Ticket price: $18.00
Free with Tech Experience

Tickets may be purchased at www.rozsa.tickets.mtu.edu or by calling 487-3200

Thursday, October 4, 2012

KSO Fall Recital Series Begins Tomorrow

The Keweenaw Symphony Orchestra presents a free Fall Music Recital on Friday, October 5, at 7:00 pm at Portage Lake United Church. This year's theme—Something Wicked This Way Comes—invites some dramatic music, including performances by woodwind quartet, unaccompanied trombone and flute, vocal solos, clarinet/organ duet, and classical six-string guitar.

There is no ticket price for the recital, but a $5 donation toward the KSO and PLUC is accepted at the door. There will be a nice reception after the performance.

Monday, October 1, 2012

Stealing Fire Auditions

Performer and Flying Operator Auditions for Stealing Fire are happening now, auditions are open to everyone.

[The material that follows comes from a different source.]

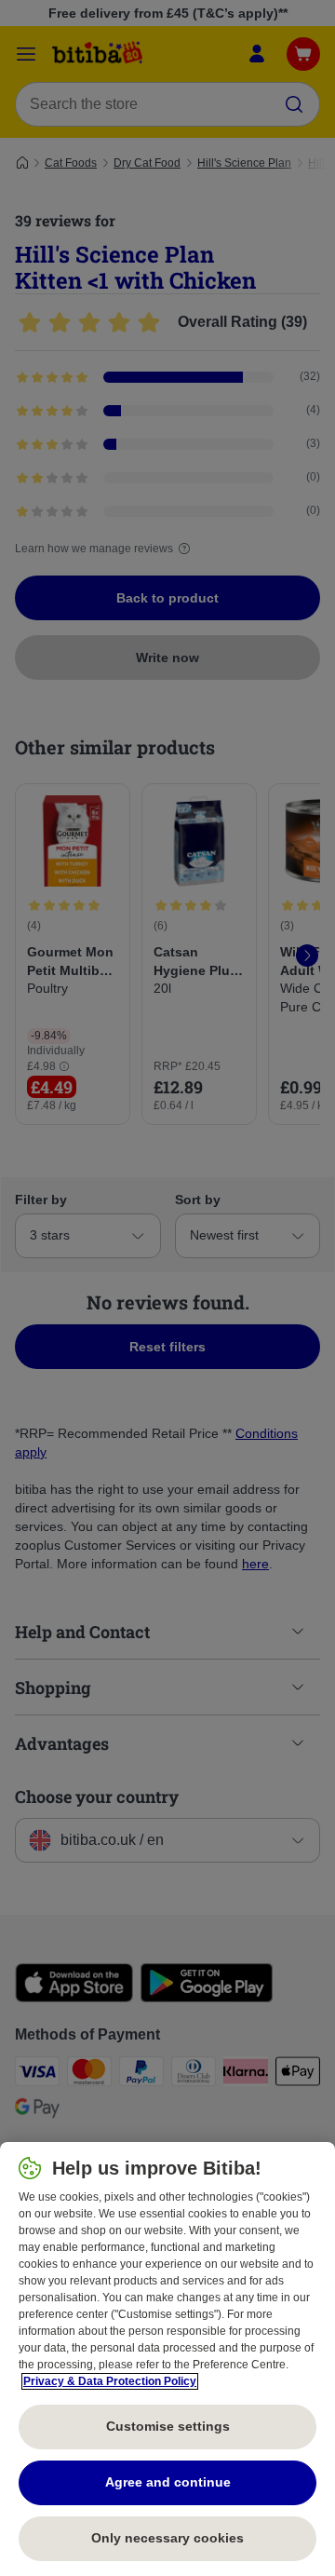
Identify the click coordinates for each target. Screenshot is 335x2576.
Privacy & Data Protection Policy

Audition to be a performer or flying operator by attending both a dance clinic and an audition.

Dance Clinics:
Monday October 1, 8:00-10:00p in Choir room Rozsa 120
Friday October 5, 8:00-10:00p in McArdle Theatre Walker 207

Monday October 8, 8:00-10:00p in Choir room Rozsa 12

Friday October 12, 8:00-10:00p in McArdle Theatre Walker 207

Stealing Fire
February 7-9 and 14-16, McArdle Theatre
With a spark of life from Zeus Prometheus shapes the beasts of the world out of clay. Growing bored with his chore he endows the last of his creations, people, with a little extra spark. Maybe a bit more than intended. And thus human, titan, and god all find more than they can really cope with. Prometheus and Zeus, unlikely parents, struggle with love, infatuation, fear and much infuriation with their creation. Humanity grows, often barely skirting extinction, being shaped as much by accidents as plans, often relying on tricks to push forward and escape the boring monotony of immortals.

Director: Christopher Plummer
Choreographer: Mary Muncil
Flying Director: Kalen Larson
Stage Manager: Sarah Karsten

What I Did Last Summer: Jared Anderson

Our VPA Faculty are always up to something great!  Find out what they did with their summer vacations in our What I Did Last Summer series.

In June, Jared Anderson, Assistant Professor of Music and Director of Choral Activities attended the Chorus America Conference in Minneapolis.  He also attended the ACDA National Symposium on American Choral Music in Washington, D.C. where he presented a poster entitled: "Reflections on the Water: Dominick Argento's Walden Pond."

In August, he performed as the tenor soloist in a Gilbert and Sullivan Revue Concert--part of the Mostly Thursdays Concert Series in Bayfield, WI.